Les Miz — Listen up, Broadway Biff. Not everyone is a theater fanatic. Call it what Victor Hugo called it: Les Miserables.
Presser (press conference) — Dammit, not all of us are news junkies.
Arrogant Quotes of the Week:
“I don’t want to be doing a Topaz or a Buddy Buddy.” — Quentin Tarantino, contemplating retirement and disparaging the later works of legendary directors Alfred Hitchcock and Billy Wilder. Someone should remind this foot-loving weirdo that Hitchcock made the classic Frenzy when he was 72.

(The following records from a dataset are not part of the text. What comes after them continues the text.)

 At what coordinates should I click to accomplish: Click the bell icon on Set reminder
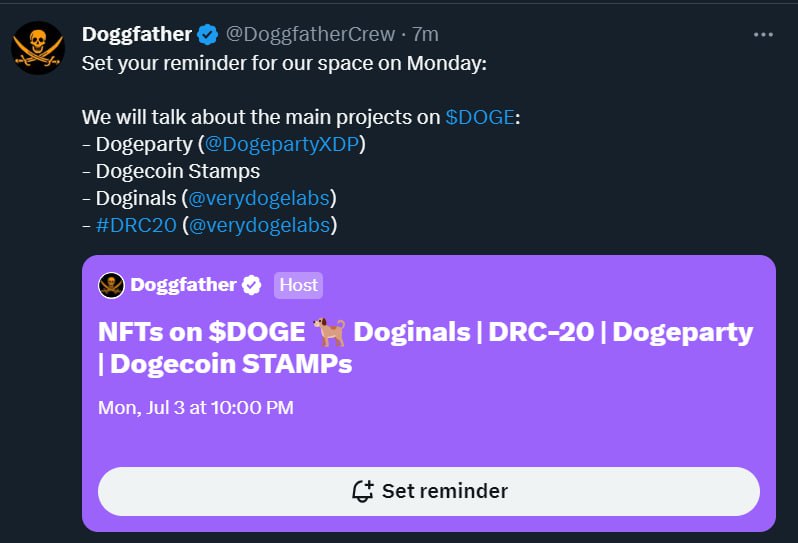click(363, 491)
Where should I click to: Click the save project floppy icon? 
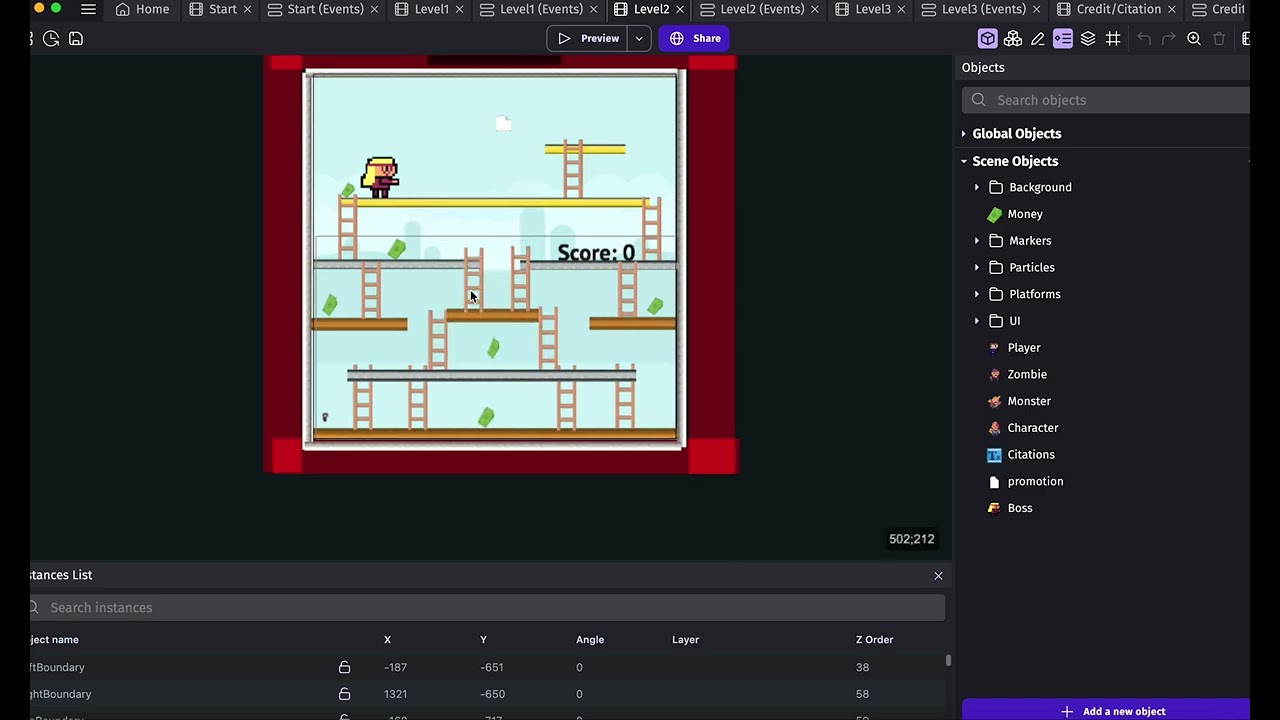pos(76,38)
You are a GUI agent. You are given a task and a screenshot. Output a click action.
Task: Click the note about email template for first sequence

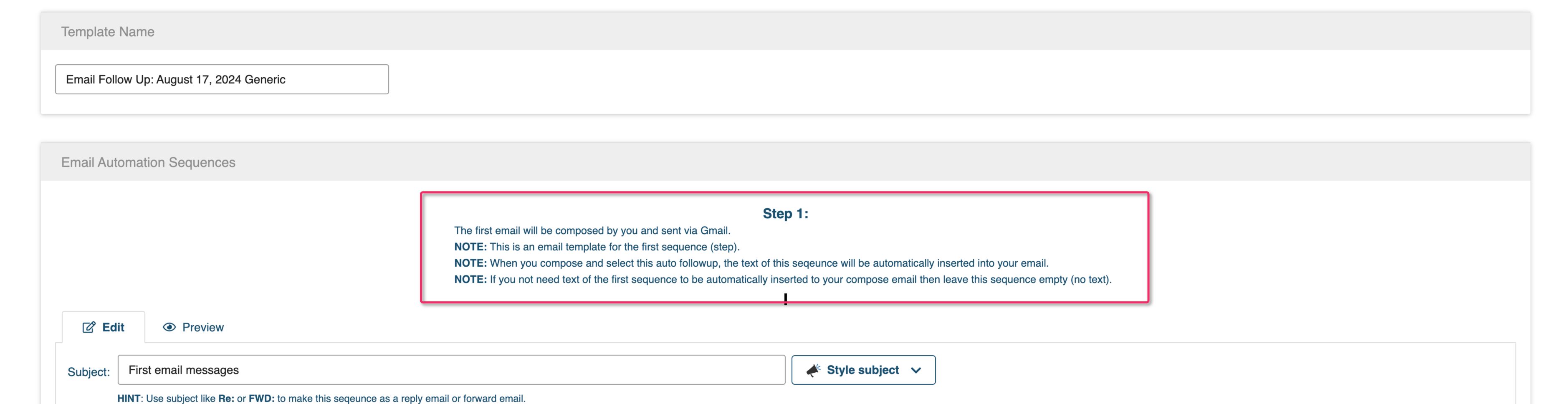(x=597, y=247)
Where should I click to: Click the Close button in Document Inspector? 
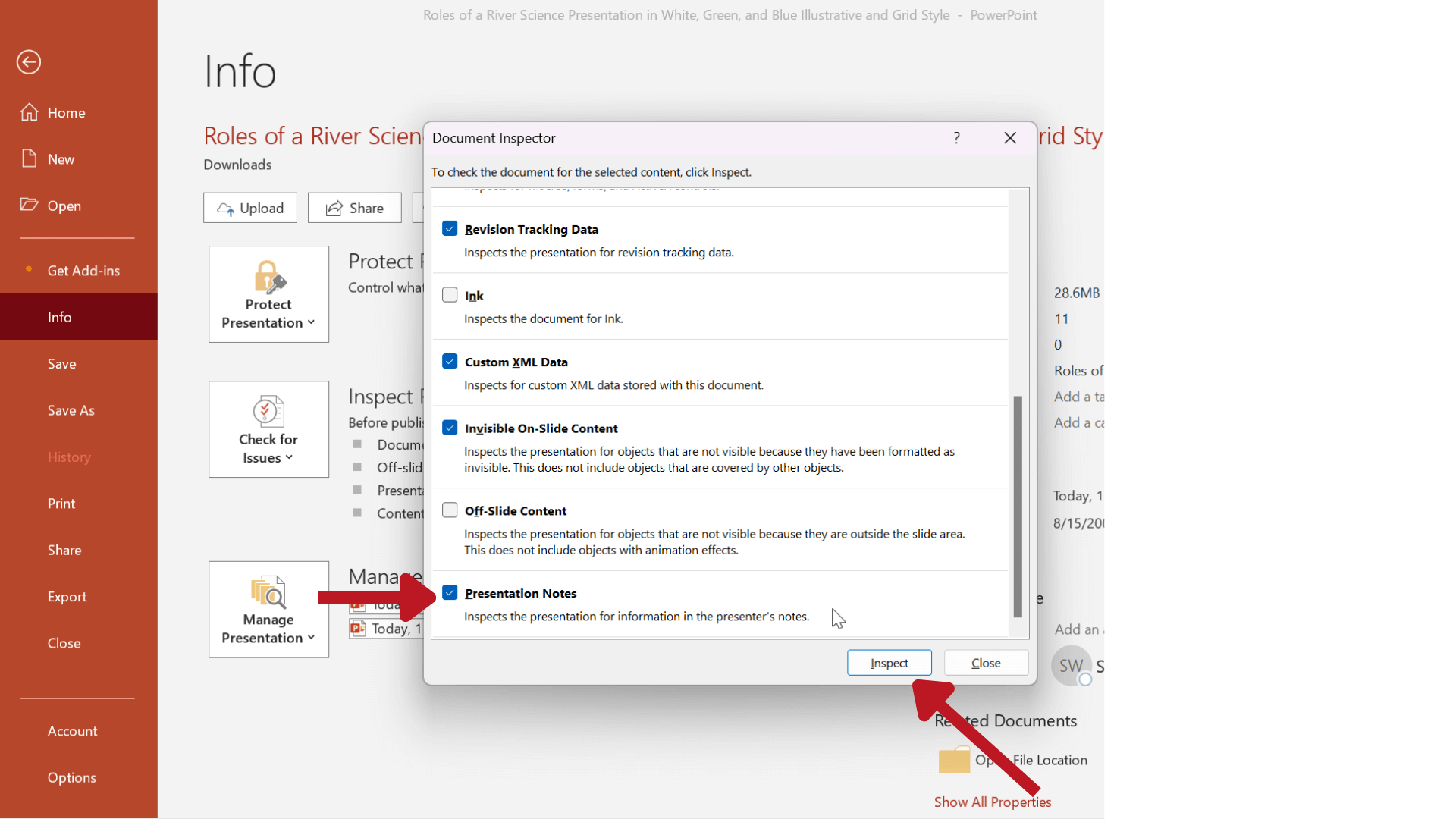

“There’s people smoking right now. No smoking! If you love me, then don’t smoke. You’re looking right at me and smoking cigarettes, like I’m a stupid fucking idiot.” — Moral authority Madonna lecturing her smoking fans, in the great outdoors, at Chile’s National Stadium.
Yes, what happened in Connecticut was tragic, and yes, it was horrifying. However …
1) The media needs to ease up. If this shooting had occurred in, say, inner-city Detroit, we’d already be back to non-stop coverage of the “fiscal cliff.” But Newtown, Connecticut fits the demographic that Big Media loves: white, affluent, and privileged.
2) For years, we were told how powerful this Washington lobby was, and how difficult it would be for politicians to defy this special-interest group and pass legislation against its wishes. I am referring, of course, to the tobacco lobby. Please tell me, again, why everyone is so afraid of the NRA.
3) The media insists on painting heroes and villains. A kid can’t be mentally ill; he must be “evil.” A dead woman can’t be a victim; she must be a “hero.” I am sure there were some heroes in Newtown, and the shooter might or might not have been “evil,” but I wasn’t on the scene — and neither was the media.
There is just … something about John Kerry’s chin.